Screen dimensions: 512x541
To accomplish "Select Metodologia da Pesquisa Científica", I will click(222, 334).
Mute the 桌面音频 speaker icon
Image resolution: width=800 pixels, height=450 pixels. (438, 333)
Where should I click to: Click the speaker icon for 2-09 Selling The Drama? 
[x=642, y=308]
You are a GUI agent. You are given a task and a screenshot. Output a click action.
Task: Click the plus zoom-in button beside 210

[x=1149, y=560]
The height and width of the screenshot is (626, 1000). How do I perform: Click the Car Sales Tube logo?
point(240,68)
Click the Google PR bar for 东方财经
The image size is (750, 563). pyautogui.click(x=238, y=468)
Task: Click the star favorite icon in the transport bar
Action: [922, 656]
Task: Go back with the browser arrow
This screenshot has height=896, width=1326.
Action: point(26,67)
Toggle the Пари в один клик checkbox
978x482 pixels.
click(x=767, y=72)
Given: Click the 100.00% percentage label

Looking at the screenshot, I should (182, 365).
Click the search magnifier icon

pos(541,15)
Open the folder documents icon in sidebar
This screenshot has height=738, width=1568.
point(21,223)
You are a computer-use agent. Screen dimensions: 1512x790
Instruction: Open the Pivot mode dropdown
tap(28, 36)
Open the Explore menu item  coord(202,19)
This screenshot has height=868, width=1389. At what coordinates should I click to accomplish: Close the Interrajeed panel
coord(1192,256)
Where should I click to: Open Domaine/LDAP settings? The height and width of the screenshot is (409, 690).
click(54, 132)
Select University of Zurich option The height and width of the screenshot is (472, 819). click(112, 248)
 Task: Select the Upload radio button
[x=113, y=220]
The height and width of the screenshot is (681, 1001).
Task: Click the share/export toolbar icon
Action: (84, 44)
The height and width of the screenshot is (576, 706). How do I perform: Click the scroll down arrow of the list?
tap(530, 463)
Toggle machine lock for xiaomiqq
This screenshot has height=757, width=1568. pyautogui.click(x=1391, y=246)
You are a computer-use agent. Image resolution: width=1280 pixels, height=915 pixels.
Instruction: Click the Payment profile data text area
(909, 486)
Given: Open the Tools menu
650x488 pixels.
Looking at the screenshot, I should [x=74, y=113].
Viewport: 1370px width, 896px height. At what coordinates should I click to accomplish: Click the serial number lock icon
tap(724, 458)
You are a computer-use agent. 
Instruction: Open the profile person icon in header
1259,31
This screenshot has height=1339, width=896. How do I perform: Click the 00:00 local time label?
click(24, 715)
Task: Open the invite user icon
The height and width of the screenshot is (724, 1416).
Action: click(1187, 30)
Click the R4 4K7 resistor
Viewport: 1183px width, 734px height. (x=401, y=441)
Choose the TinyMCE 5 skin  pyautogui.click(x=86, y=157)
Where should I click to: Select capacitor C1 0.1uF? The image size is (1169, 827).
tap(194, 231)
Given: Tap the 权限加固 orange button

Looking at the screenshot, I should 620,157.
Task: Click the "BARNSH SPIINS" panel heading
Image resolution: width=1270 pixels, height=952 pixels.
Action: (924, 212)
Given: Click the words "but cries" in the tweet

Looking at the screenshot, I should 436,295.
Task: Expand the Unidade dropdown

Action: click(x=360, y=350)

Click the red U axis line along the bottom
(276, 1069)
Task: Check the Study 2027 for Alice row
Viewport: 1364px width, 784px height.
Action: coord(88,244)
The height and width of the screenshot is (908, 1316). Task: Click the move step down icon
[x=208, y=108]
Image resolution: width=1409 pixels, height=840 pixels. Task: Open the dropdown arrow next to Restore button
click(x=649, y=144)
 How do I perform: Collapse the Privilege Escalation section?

REQUIRED WORK => Swap "Instruction:" for "Goal:" throughout the items above and copy them back, keeping everything else the same.

REPLY TO THE EXERCISE =>
Screen dimensions: 512x541
To accomplish "Select Metodologia da Pesquisa Científica", I will click(222, 334).
Mute the 桌面音频 speaker icon
Image resolution: width=800 pixels, height=450 pixels. (438, 333)
Where should I click to: Click the speaker icon for 2-09 Selling The Drama? 
[x=642, y=308]
You are a GUI agent. You are given a task and a screenshot. Output a click action.
Task: Click the plus zoom-in button beside 210

[x=1149, y=560]
The height and width of the screenshot is (626, 1000). How do I perform: Click the Car Sales Tube logo?
point(240,68)
Click the Google PR bar for 东方财经
The image size is (750, 563). pyautogui.click(x=238, y=468)
Task: Click the star favorite icon in the transport bar
Action: [922, 656]
Task: Go back with the browser arrow
This screenshot has height=896, width=1326.
Action: point(26,67)
Toggle the Пари в один клик checkbox
978x482 pixels.
click(x=767, y=72)
Given: Click the 100.00% percentage label

Looking at the screenshot, I should (182, 365).
Click the search magnifier icon

pos(541,15)
Open the folder documents icon in sidebar
This screenshot has height=738, width=1568.
point(21,223)
You are a computer-use agent. Screen dimensions: 1512x790
Goal: Open the Pivot mode dropdown
tap(28, 36)
Open the Explore menu item  coord(202,19)
This screenshot has height=868, width=1389. At what coordinates should I click to accomplish: Close the Interrajeed panel
coord(1192,256)
Where should I click to: Open Domaine/LDAP settings? The height and width of the screenshot is (409, 690).
click(54, 132)
Select University of Zurich option The height and width of the screenshot is (472, 819). click(112, 248)
 Task: Select the Upload radio button
[x=113, y=220]
The height and width of the screenshot is (681, 1001).
Task: Click the share/export toolbar icon
Action: (84, 44)
The height and width of the screenshot is (576, 706). How do I perform: Click the scroll down arrow of the list?
tap(530, 463)
Toggle machine lock for xiaomiqq
This screenshot has height=757, width=1568. pyautogui.click(x=1391, y=246)
You are a computer-use agent. Image resolution: width=1280 pixels, height=915 pixels.
Goal: Click the Payment profile data text area
(909, 486)
Given: Open the Tools menu
650x488 pixels.
Looking at the screenshot, I should [x=74, y=113].
Viewport: 1370px width, 896px height. At what coordinates should I click to accomplish: Click the serial number lock icon
tap(724, 458)
You are a computer-use agent. 
Goal: Open the profile person icon in header
1259,31
This screenshot has height=1339, width=896. How do I perform: Click the 00:00 local time label?
click(24, 715)
Task: Open the invite user icon
The height and width of the screenshot is (724, 1416).
Action: click(1187, 30)
Click the R4 4K7 resistor
Viewport: 1183px width, 734px height. (x=401, y=441)
Choose the TinyMCE 5 skin  pyautogui.click(x=86, y=157)
Where should I click to: Select capacitor C1 0.1uF? The image size is (1169, 827).
tap(194, 231)
Given: Tap the 权限加固 orange button

Looking at the screenshot, I should 620,157.
Task: Click the "BARNSH SPIINS" panel heading
Image resolution: width=1270 pixels, height=952 pixels.
Action: (924, 212)
Given: Click the words "but cries" in the tweet

Looking at the screenshot, I should 436,295.
Task: Expand the Unidade dropdown

Action: click(x=360, y=350)

Click the red U axis line along the bottom
(276, 1069)
Task: Check the Study 2027 for Alice row
Viewport: 1364px width, 784px height.
Action: coord(88,244)
The height and width of the screenshot is (908, 1316). Task: Click the move step down icon
[x=208, y=108]
Image resolution: width=1409 pixels, height=840 pixels. Task: Open the dropdown arrow next to Restore button
click(x=649, y=144)
 How do I perform: Collapse the Privilege Escalation section?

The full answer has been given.